▶ _Consegna 1_: Trascrivi alla lettera il brano sulla Settimana Santa, partendo da "Le celebrazioni della" e terminando con "tempo di Quaresima.".
▶ _Consegna 2_: Scrivi il seguito del brano sulla Settimana Santa, riprendendo subito dopo la sua ultima frase.

Il Triduo Pasquale è iniziato e questa liturgia, come abbiamo detto, tecnicamente non finisce, non si chiude. Essa continua nell’adorazione dell’Eucaristia, che è un richiamo a «vegliare almeno un’ora» con il Signore, nel momento in cui lui sceglie di portare sulle sue spalle il peccato del mondo e di compiere questo desiderio di amore che lui e suo Padre hanno. Una volta – non senza una grande contraddizione cronologica – questo momento di adorazione si chiamava: “I sepolcri”, mentre invece è un rimando alla veglia di preghiera di Gesù nel Getsemani. Chi lo vive desidera rafforzare il proprio spirito, per entrare con grande amore e raccoglimento, nella contemplazione della morte del Messia, il Venerdì Santo.

Don Davide




Le celebrazioni della Settimana Santa

Siamo ancora relativamente lontani da Pasqua, ma vorrei continuare a guardare alle celebrazioni di quei giorni, affinché la consapevolezza dei riti che andremo a celebrare ci aiuti a vivere tempo di Quaresima.

La Settimana Santa, chiamata Grande Settimana nella tradizione orientale, si apre con la Domenica della Passione di Gesù, più conosciuta come Domenica delle Palme. È l’unica domenica dell’anno liturgico in cui l’accento cade principalmente sulla contemplazione e la meditazione della passione e morte di Gesù, piuttosto che sulla sua resurrezione. L’idea – espressa qui in modo necessariamente semplificato – è che chi non partecipa alle celebrazioni del Triduo Pasquale, celebra la passione e morte di Gesù nella Domenica delle Palme e la sua resurrezione nella Domenica di Pasqua, in modo da vivere la celebrazione unitaria del mistero pasquale, che comprende la passione, morte e resurrezione di Gesù.

▶ _Dati raccolti_:
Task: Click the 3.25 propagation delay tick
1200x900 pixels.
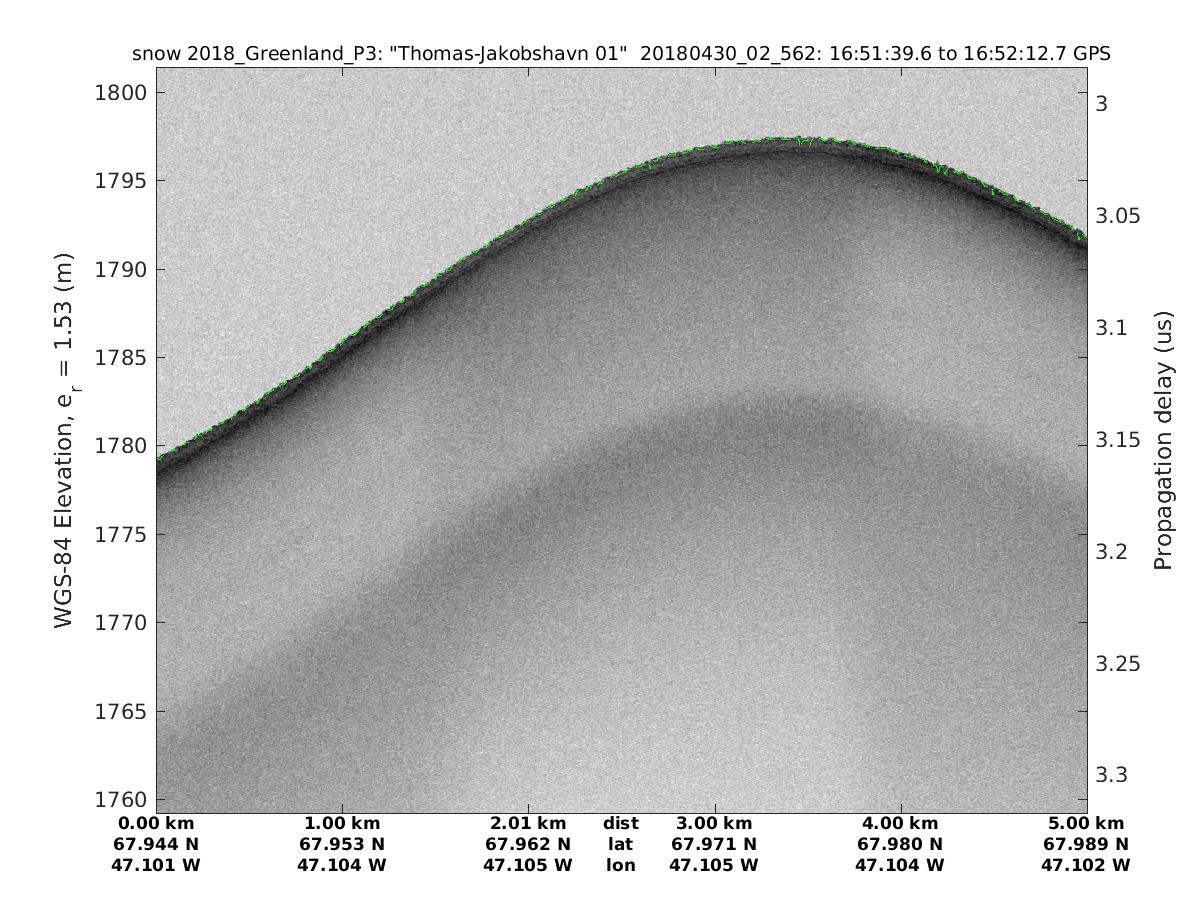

▶ _Risultato dell'esercizio 1_:
Le celebrazioni della Settimana Santa

Siamo ancora relativamente lontani da Pasqua, ma vorrei continuare a guardare alle celebrazioni di quei giorni, affinché la consapevolezza dei riti che andremo a celebrare ci aiuti a vivere tempo di Quaresima.

▶ _Risultato dell'esercizio 2_:
Questo, in realtà, avviene ad ogni messa: «Annunciamo la tua morte Signore, proclamiamo la tua resurrezione»; ma nelle due domeniche che includono la Settimana Santa in modo più evidente, e ancora di più nel Triduo Pasquale in cui, dopo il “Preludio” del Giovedì Santo, il ritmo della celebrazione diventa addirittura cronologico, scandendo giorno per giorno gli eventi.

Per questo, le celebrazioni della Settimana Santa hanno sempre una duplice connotazione. Da una parte sono giorni in cui si ricordano gli eventi dolorosi della passione e morte di Gesù, dall’altra sono giorni in cui celebriamo con grande entusiasmo (e persino gioia!), l’amore talmente grande e incondizionato di Gesù che ha dato la vita per noi e ci ha dato la vita attraverso la sua resurrezione.

Così la Domenica delle Palme ha sia il carattere festoso dei giorni della salvezza, sia il carattere di meditazione e di ascolto attento del racconto della Passione di Gesù, attraverso la lunga lettura dei Vangeli della Passione.

Il bel gesto della benedizione degli ulivi, con la conseguente processione, è il segno della nostra disponibilità ad accompagnare Gesù in questa settimana. L’ulivo benedetto è un gesto liturgico: indica che nella preghiera condivisa con il popolo di Dio, noi chiediamo la grazia di fare quello che nemmeno i discepoli furono capaci di fare: cioè seguire Gesù fin sotto la croce e poi essere resi partecipi della sua resurrezione. L’ulivo benedetto, quindi, non è un portafortuna, non “porta bene”, e considerarlo un talismano è un modo di profanarlo. Prenderlo al di fuori della celebrazione non conta niente: è come andare in un parco e strappare un ramoscello da un albero. L’ulivo benedetto, invece, può diventare un gesto di comunione, di riconciliazione e di pace, quando chi ha partecipato alla celebrazione ne porta un po’ a chi non ha potuto venire.

Per quanto riguarda la lettura della Passione, la liturgia prevede che ci possa essere molta partecipazione dei fedeli, e che le parti possano essere divise fra molti lettori, per riproporre l’intensità di quei momenti e la forza di quei racconti. La lettura “drammatizzata” diventa così una lettura “liturgica” e ci dice che siamo tutti invitati a entrare nello scenario di quei giorni in cui Gesù ci ha donato la vita.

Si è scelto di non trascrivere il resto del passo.